Faber, on publication of The Book of Strange New Things (2014), said he would not write any more fiction after the death of his wife of 26 years, Eva Youren, to cancer. He would continue to write non-fiction and poetry, and this collection of poems are all about the loss of Eva, though according to his publisher, Canongate, I should not have received them yet: 500 copies of an uncommercial run, not to be sold, have been printed, but are still to be posted out.

They are striking, all seven of them, for their arrangement, or re-arrangement, of the thoughts and feelings that constitute grief – that emotional “scattering” which Christopher Reid’s eponymous poem captured so vividly in the ritual of elephants rearranging the bones of their dead, included in his award-winning collection, A Scattering.

Faber’s is not, like Reid’s, a rounded study of a life, an illness and a death, from the onset of cancer (in both instances) to the last breath (“Sparse breaths, then none - /and it was done”). In that poem by Reid, what he does in the moments after his wife’s last breath suddenly gains a terrible importance. These poems by Faber dramatise that aftermath most powerfully: the contemplation of how to behave – how to live – after the death of someone so impossibly tied to the landscape of one’s life that it might require a rearrangement of one’s own identity.

Faber combines the prosaic with the epic, and the epic with the comic, to remind us how closely tragedy is tied to bathos. A lament over the dashing of the hope that old age will be reached is found in Of Old Age, in Our Sleep. Another, Such a Simple Thing I Could Have Fixed, expresses regret, with a note of self-chiding, over the small imperfections that might have added to the indignities of his wife’s sickbed – clutter in the room, mismatched linen – which seems vaguely reminiscent of an early scene in The Book of Strange New Things where a husband regrets that his last act of passion with his wife, in a car, just before he leaves for another planet, was not satisfying for her, and may leave the wrong lasting memory.

There is fury at the tragic minutiae of daily life that remains after she’s gone in Account Holder (“The helpline man/refuses to help/because I am not you./He needs – by letter – proof/that you are dead…”). And anguished liberation from his duty as carer in Your Plants which is too long – sadly – to be quoted in full here: “I am the man who stands in the shower/twenty inches from those plants/weeping into the torrent…/while your plants, brown and stoic,/watch.”

A far more epic and existential anger comes in Don’t Hesitate to Ask which conjures images of Orpheus storming the underworld to fetch Eurydice, except Faber knows Eva can’t be brought back, so gate-crashes God’s heavenly domain and metaphorically holds Him to account:

“Wait for me while I break

down the boardroom door

and drag the high and mighty fucker

out of his conference with Eternity,

his summit on the Mysteries of Life,

and get him to explain to me

why it was so necessary

to torture and humiliate

and finally exterminate

my wife.”

The poem is mortifying, but not without bathos in its switch to the timid response to bereavement offered by those around him, exemplified in the quintessentially British impotence of a cup of tea.

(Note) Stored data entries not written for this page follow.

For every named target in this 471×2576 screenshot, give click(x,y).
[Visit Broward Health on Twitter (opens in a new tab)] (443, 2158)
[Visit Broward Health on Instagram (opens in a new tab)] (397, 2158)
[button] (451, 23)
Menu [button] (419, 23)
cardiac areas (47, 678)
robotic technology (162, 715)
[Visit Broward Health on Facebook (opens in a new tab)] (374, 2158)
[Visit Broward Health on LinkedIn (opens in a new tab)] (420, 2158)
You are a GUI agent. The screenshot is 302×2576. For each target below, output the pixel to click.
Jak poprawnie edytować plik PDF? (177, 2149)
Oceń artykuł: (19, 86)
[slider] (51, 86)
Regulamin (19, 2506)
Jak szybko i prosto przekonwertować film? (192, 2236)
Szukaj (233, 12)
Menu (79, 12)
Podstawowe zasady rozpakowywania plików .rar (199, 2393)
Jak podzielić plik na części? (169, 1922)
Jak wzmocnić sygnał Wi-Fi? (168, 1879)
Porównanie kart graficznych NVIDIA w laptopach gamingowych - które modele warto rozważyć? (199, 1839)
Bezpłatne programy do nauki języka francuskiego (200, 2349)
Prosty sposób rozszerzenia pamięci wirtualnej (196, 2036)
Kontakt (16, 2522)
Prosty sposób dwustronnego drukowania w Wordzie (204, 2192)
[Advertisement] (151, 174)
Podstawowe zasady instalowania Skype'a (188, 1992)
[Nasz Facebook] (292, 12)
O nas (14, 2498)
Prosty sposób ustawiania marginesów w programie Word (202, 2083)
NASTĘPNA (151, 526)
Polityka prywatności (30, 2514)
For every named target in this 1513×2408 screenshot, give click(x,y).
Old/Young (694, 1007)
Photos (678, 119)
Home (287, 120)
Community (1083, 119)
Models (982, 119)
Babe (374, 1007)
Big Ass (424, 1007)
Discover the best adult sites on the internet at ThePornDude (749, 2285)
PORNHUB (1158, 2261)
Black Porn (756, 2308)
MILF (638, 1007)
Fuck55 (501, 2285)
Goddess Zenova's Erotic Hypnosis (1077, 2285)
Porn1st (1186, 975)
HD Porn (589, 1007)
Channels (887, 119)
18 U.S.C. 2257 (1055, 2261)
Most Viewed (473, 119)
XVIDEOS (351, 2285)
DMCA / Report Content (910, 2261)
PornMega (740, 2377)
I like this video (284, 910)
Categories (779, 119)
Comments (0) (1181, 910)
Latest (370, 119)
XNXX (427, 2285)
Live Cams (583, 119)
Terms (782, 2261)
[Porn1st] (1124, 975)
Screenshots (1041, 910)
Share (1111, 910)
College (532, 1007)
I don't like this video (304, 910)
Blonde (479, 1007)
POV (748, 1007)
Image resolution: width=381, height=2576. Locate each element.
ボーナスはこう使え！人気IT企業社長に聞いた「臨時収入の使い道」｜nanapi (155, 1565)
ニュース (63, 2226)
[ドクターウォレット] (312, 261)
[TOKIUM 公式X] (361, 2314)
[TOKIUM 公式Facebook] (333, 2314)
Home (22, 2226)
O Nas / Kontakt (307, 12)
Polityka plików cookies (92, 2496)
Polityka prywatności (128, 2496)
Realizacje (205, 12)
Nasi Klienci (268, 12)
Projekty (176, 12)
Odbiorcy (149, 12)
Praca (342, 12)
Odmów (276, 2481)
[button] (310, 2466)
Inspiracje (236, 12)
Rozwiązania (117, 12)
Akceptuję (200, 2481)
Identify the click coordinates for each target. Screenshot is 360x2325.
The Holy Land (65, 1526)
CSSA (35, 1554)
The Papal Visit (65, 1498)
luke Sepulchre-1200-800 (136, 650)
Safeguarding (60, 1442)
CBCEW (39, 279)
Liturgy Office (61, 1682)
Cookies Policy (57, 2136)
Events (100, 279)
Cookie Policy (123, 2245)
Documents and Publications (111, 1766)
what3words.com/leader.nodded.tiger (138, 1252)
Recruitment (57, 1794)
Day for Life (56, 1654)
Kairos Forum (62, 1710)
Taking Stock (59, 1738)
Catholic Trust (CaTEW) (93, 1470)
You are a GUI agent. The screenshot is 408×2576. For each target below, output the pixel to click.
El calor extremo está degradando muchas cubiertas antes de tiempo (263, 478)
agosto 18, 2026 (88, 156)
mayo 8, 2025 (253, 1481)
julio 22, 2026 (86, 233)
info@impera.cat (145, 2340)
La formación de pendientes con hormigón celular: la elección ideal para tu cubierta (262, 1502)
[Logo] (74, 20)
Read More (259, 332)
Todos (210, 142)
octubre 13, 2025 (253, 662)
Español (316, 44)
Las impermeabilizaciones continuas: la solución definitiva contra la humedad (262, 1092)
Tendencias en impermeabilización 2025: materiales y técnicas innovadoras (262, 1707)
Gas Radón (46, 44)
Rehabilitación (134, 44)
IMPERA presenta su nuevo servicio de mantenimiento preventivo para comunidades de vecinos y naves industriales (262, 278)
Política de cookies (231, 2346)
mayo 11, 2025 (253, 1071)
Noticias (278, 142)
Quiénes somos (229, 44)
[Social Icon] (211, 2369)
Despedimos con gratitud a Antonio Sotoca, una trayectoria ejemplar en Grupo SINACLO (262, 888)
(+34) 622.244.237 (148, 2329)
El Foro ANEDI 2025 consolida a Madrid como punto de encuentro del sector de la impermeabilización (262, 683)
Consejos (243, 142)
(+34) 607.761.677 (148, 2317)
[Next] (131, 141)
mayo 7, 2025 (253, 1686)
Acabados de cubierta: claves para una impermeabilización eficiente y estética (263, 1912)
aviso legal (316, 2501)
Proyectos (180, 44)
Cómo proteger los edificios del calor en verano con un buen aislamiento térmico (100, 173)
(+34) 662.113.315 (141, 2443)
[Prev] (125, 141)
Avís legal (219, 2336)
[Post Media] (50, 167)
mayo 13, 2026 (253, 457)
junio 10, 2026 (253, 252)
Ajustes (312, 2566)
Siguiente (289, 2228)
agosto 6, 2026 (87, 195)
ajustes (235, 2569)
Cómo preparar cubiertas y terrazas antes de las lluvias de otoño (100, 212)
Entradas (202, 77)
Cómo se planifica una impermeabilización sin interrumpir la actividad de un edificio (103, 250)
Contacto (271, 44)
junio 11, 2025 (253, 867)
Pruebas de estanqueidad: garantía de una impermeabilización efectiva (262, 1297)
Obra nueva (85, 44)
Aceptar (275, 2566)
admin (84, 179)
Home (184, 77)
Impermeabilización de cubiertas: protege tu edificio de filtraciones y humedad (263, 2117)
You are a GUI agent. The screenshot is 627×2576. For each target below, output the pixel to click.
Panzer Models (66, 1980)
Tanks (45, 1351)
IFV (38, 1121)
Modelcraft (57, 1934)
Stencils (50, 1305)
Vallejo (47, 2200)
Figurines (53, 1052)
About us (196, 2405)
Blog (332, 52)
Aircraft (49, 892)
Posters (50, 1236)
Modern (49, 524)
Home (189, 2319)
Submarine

The dead, in their death, leave only objects, and the fetishising of these things has often featured in writings on loss. Joan Didion wrote of her late husband’s shoes, still by the door, as if waiting to be filled. Faber himself was quoted as cherishing a pair of Eva’s red ankle boots. What makes his poem You Chose Well (about the shared home Eva chose ) such a bittersweet remembrance is the sense that the object is adored because it absorbs a little of the loved one within it (“The light still casts its spell./My love, you chose so well”).

The mystery of how Poems for Eva got to my desk continues, but either way, “You were right F. A x”.